Apart from Hepworth and Moore, think of the important contribution of Yorkshire to British sculpture in the last century – national figures like Kenneth Armitage, George Fullard, Austin Wright, Ralph Brown, Hubert Dalwood and all those gifted tutors and Gregory Fellowships at Leeds. The new museum had years to plan a retrospective of an important local sculptor, or a mixed show of work ripe for reassessment, but instead they present scraps by yet another over-exhibited fashionable novice with no discernible sculptural ability. As usual with the Arts Council, their programming is a lazy failure.

Needless to say the Council’s finest snake oil salesmen have been scratching their heads over Rothschild.

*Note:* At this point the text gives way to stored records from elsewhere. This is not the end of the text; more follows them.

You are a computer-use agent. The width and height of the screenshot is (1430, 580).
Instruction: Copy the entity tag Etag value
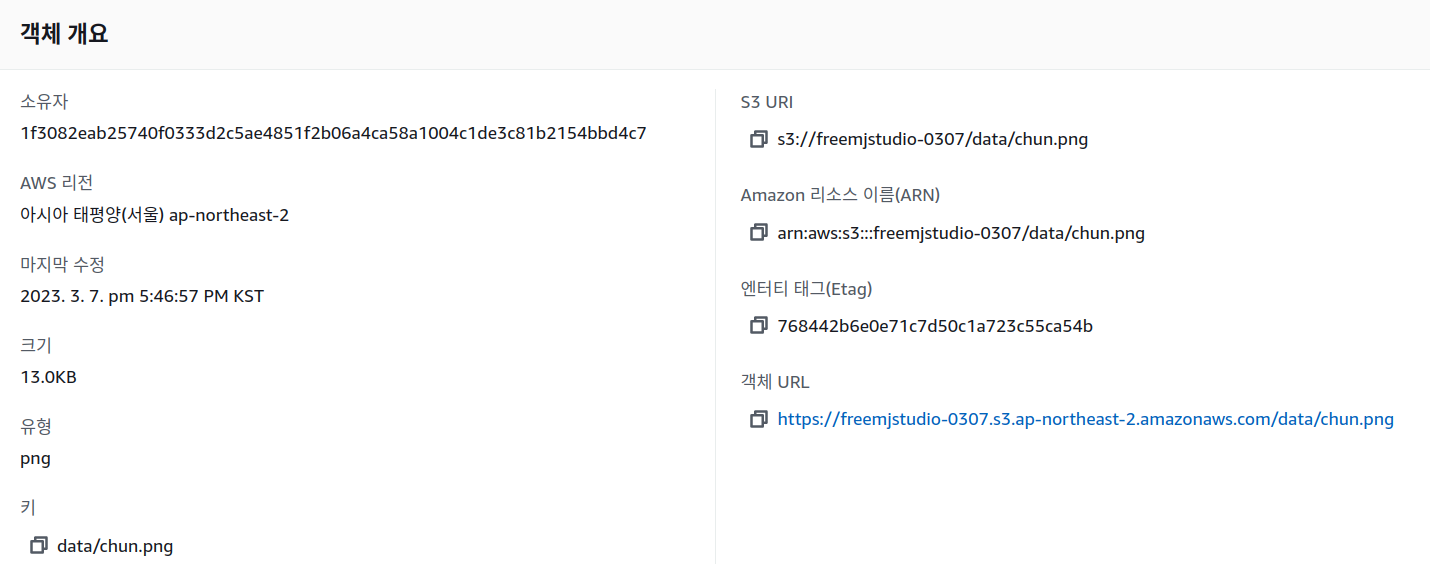click(759, 326)
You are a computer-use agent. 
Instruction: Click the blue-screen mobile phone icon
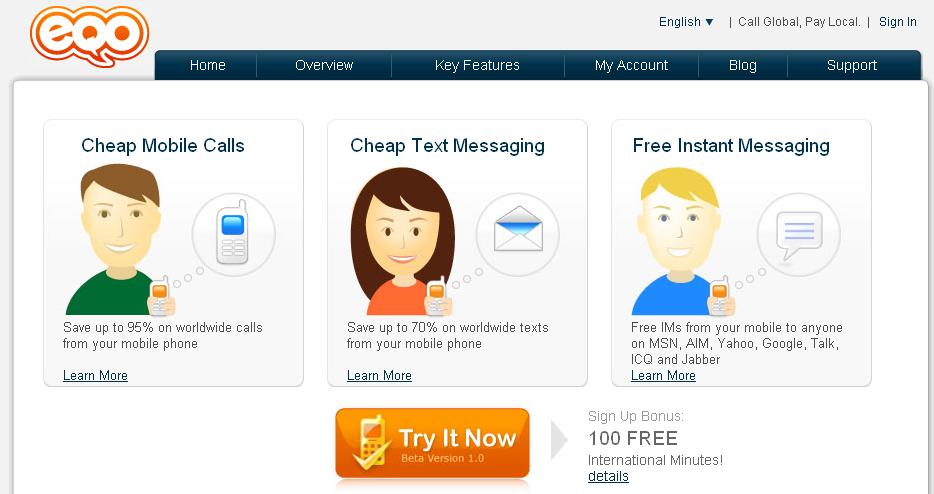click(232, 232)
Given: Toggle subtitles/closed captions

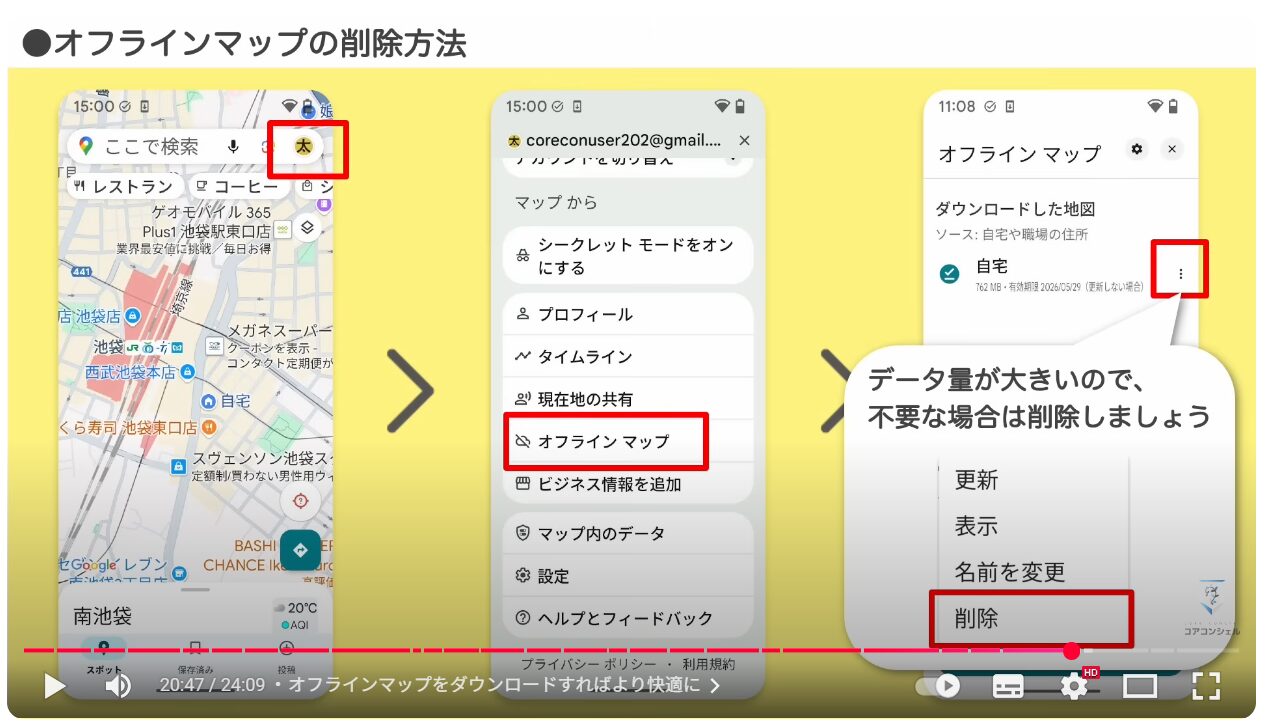Looking at the screenshot, I should 1008,686.
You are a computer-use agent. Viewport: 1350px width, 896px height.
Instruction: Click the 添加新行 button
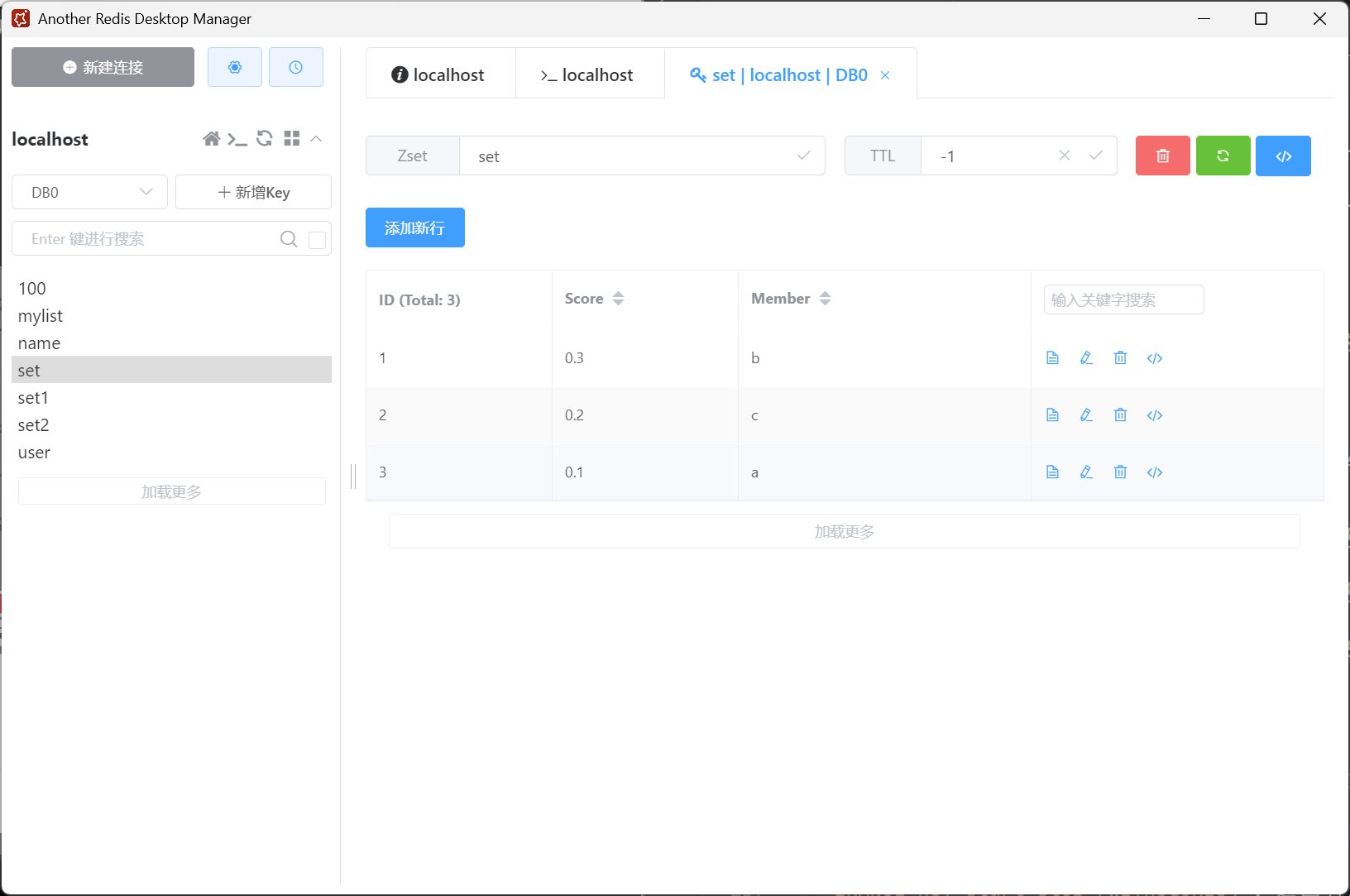pos(414,228)
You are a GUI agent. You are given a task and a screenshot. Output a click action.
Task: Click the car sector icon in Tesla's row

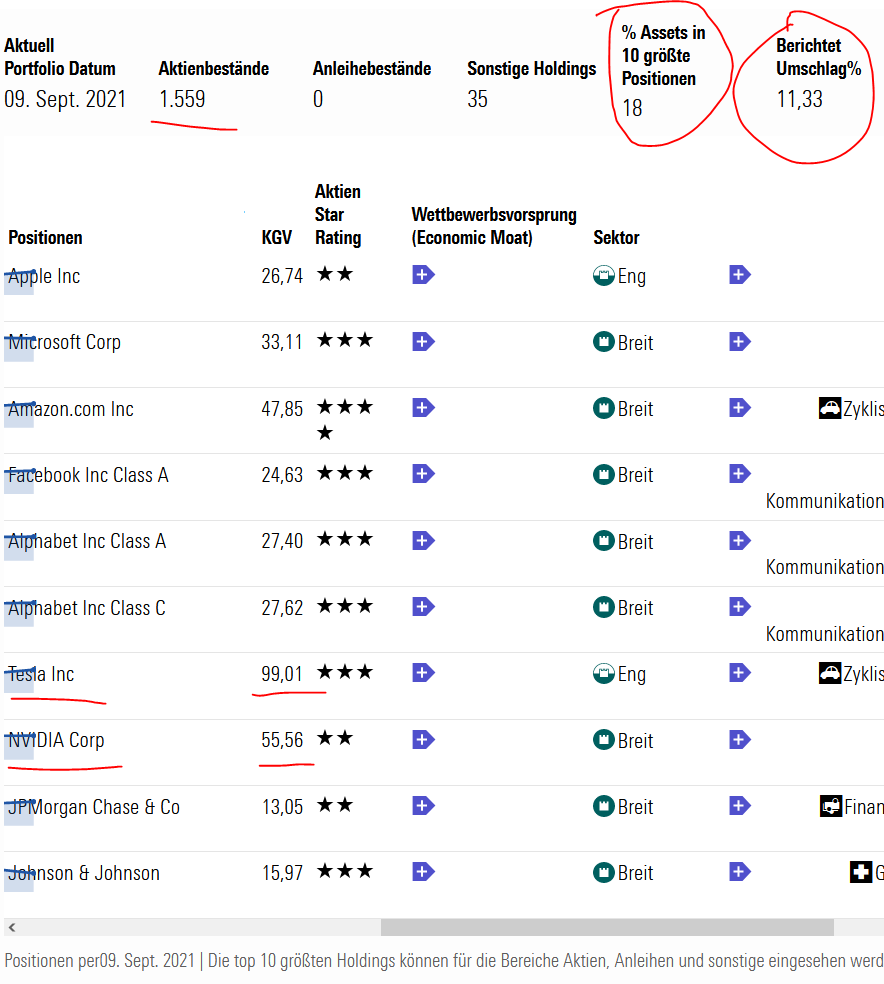[830, 673]
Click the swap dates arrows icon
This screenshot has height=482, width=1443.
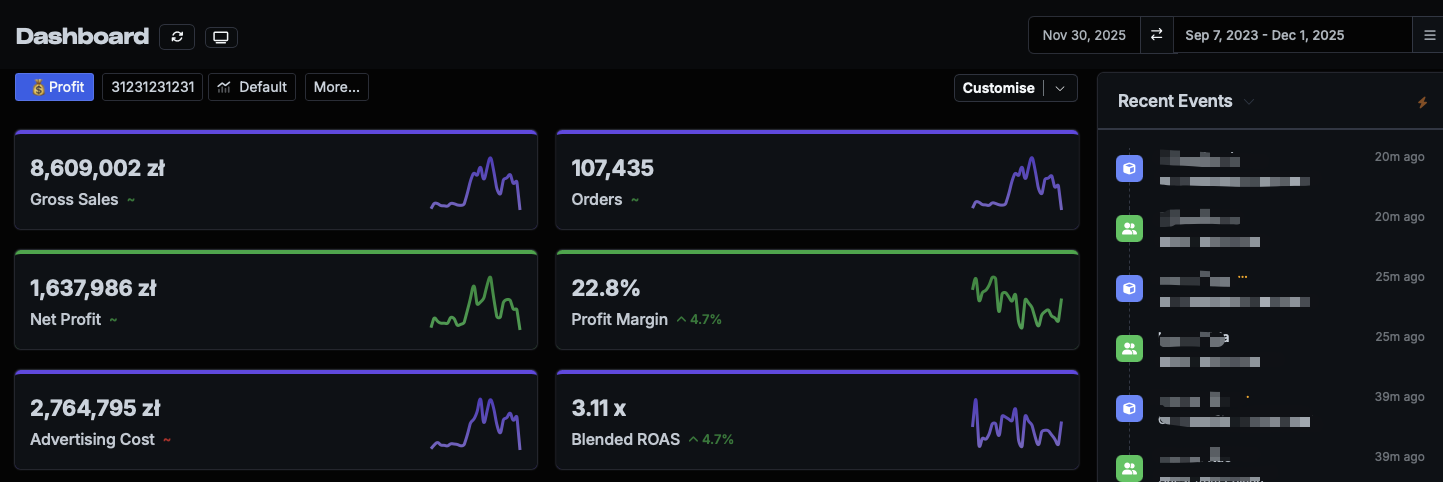[1156, 35]
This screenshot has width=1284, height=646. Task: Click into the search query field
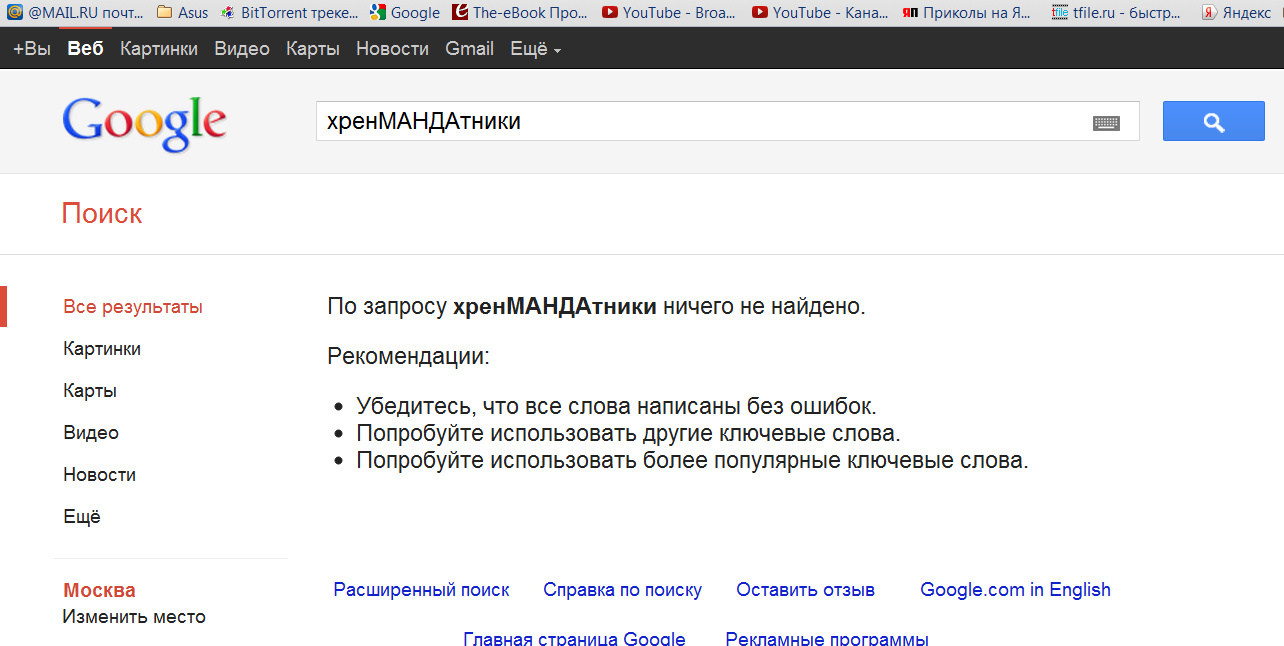pyautogui.click(x=700, y=122)
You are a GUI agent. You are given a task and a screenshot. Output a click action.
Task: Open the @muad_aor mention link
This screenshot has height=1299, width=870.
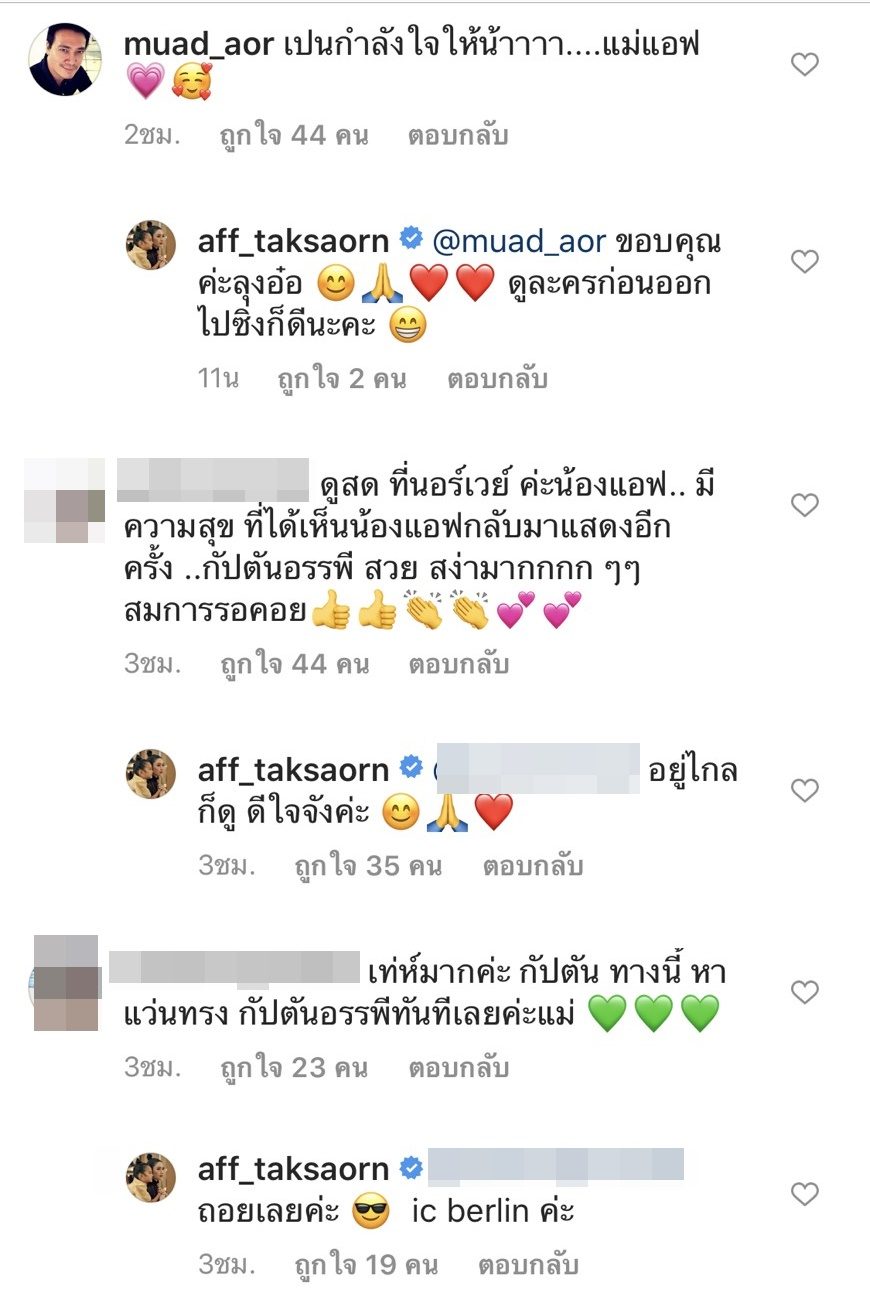pyautogui.click(x=519, y=243)
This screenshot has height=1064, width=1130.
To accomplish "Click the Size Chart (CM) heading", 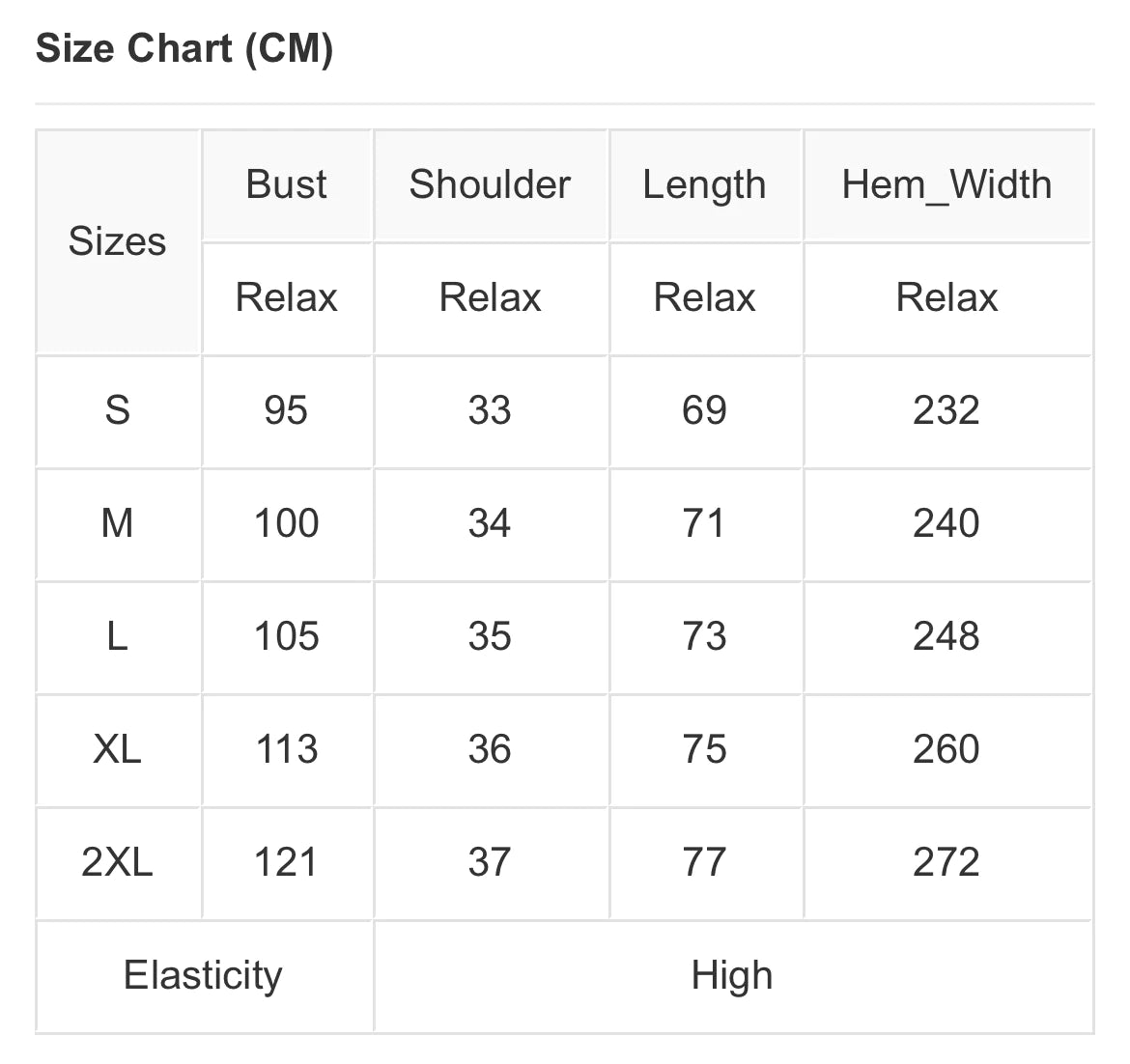I will pyautogui.click(x=184, y=48).
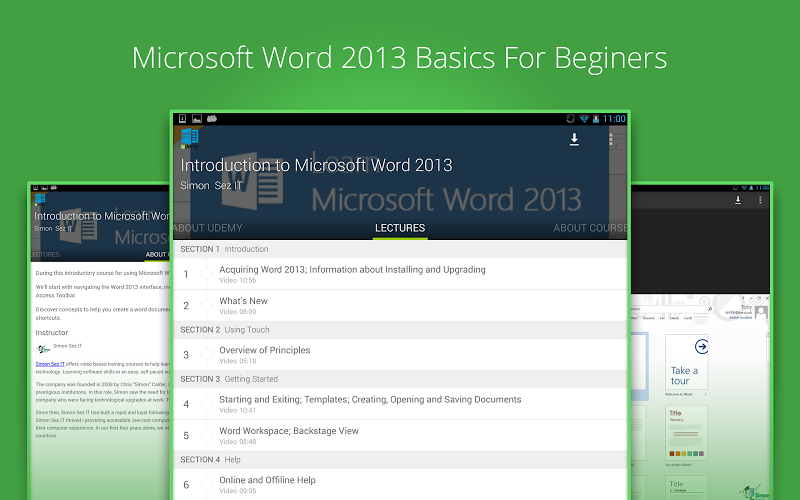Screen dimensions: 800x500
Task: Tap the Simon Sez IT instructor logo
Action: click(43, 348)
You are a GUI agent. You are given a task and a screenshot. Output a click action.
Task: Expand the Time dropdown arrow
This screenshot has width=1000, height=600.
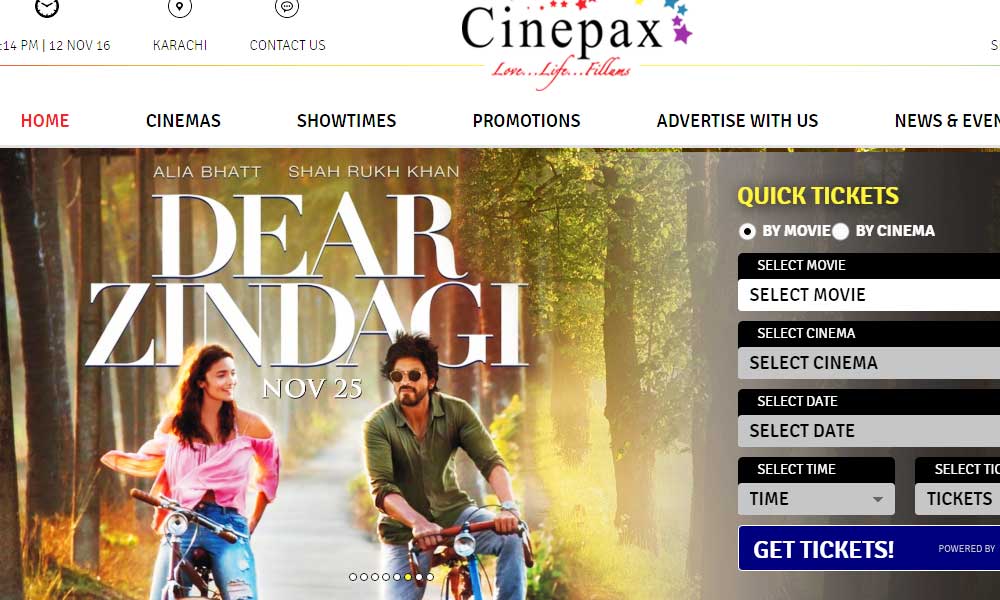pyautogui.click(x=878, y=499)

Following months of screwed up paper they cobbled together this salvo of lucidity: “This exploration of the intrinsic power and meanings carried by objects produced a transformational encounter between the animal forms and the symbolic and narrative potential of Rothschild’s work.” One of these days, soon I hope, they will realise they are communicating with fellow humans.  But the Arts Council don’t do editing or clarity, and neither is conciseness in their lexicon: “There is a playful defiance of gravity and materiality in many of these sculptures that probe, test and occupy the gallery space.” Probe, test, occupy the gallery space … No, you’ve got me there. Perhaps the good folk of Cleckheaton and Goole are fluent in this guff, but I doubt it.